TEXT SECTION:
━━━━━━━━━━
What a year.
My last post was in May 2019, when our family received my mother’s cancer diagnosis and things began to unravel from there. By the start of isolation due to Covid-19, I had already been in grief for months and I had stopped working a week prior to the Stay Home orders that shut down most everything. I was spending my time in hospital with my mother. Something I also had to stop and felt a loss over.
This May, we are beginning the conversations around opening back up and beginning to see each other again in person with lots of anxiety-producing regulations around how we will manage that. Which has me thinking along these lines:
Reintegration (noun): the action or process of integrating someone back into society.
Grief (noun): intense sorrow.
How do you return to society following intense sorrow?
My only answer is by showing up. The inclination to continue to isolate serves a purpose but will hinder long-term personal growth. We grow through experiences. When we control all the variables, we feel safe. When we react to unknown variables, we learn.
You can mine down deep into your own psyche, taking that journey inwards, but until you venture back out you cannot apply your knowledge of self. It is how it stands against outside pressure that refines it.
This process is energy consumptive. There’s a saying that the price of anything that threatens your peace is too high, but I would argue that peace needs to be threatened to be defined. What I guard is my energy. It is exhausting to feel this much and take the time to understand it. I will not be filling my days back up quickly.
━━━━━━━━━━
ASSIGNMENT 1:
In the grief and reintegration text, the paragraph beginning "My only answer is by showing up" has several verbs whose subject is "we." List each of them.
ASSIGNMENT 2:
Please carry on the essay on grief and reintegration from the point where it stops.

SUPPLIED DATA:
━━━━━━━━━━
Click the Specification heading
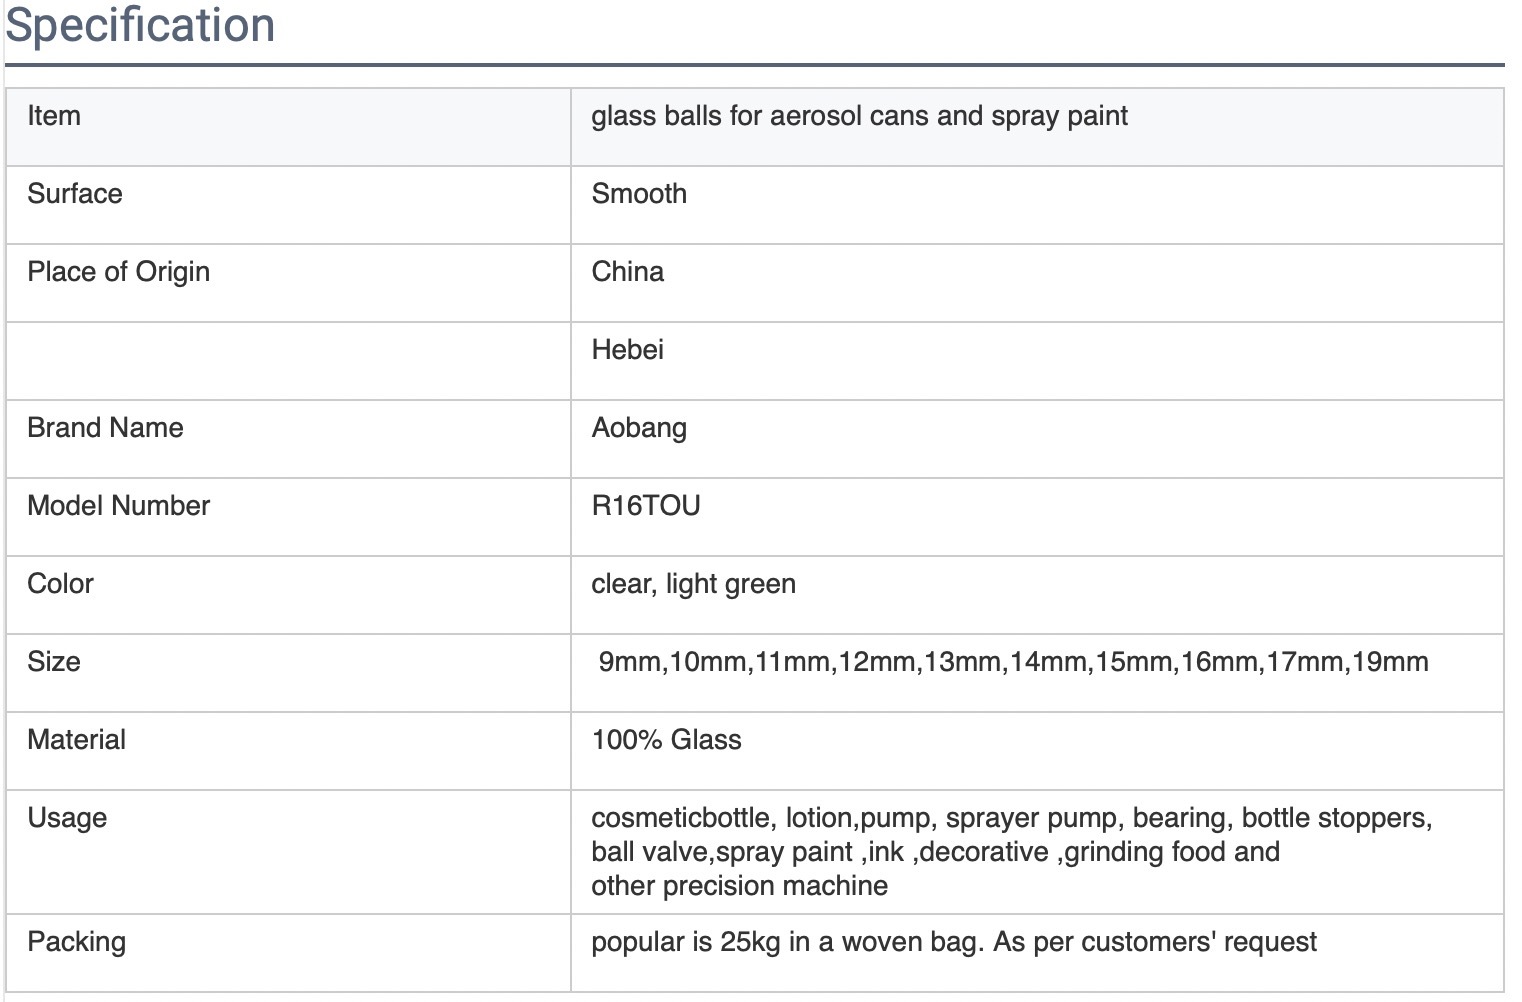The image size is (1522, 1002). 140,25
━━━━━━━━━━
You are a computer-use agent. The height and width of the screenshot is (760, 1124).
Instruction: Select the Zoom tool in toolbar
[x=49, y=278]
━━━━━━━━━━
ANSWER 1:
grow, control, feel, react, learn

ANSWER 2:
The latest disturbance to my peace was someone saying, “Oh, we’ve never met you,” multiple times upon my entry to the hospice that cares for my dying mother. I experienced immediate defensive anger at this person seemingly questioning my devotion. However, the only person that needs to know anything about my feelings and actions is my mother. I am writing her a letter to make sure I know that she knows how I feel. I cannot control perception; how my message is received. I can only put it out there to be interpreted.
I am much more at peace now that I’ve addressed my concern, brought to light by my anger at a stranger. To the actual person, I said, “Nothing like getting shamed at the door.” Which felt very underwhelming to the magnitude of feeling I was experiencing and experienced later when I swore her out in the privacy of my own home. It was the unsatisfying nature of speaking venom out loud that made me dig deeper.
I don’t want to be the person that swears out a stranger or emotes on an unsuspecting victim. I’m ultimately glad I restrained my response in the moment. I want to be the daughter that writes her mother the note that describes why and how she loves her. I get to be that daughter this Mother’s Day.
I get to define how I show up in the world. This is how I will begin to reintegrate into society.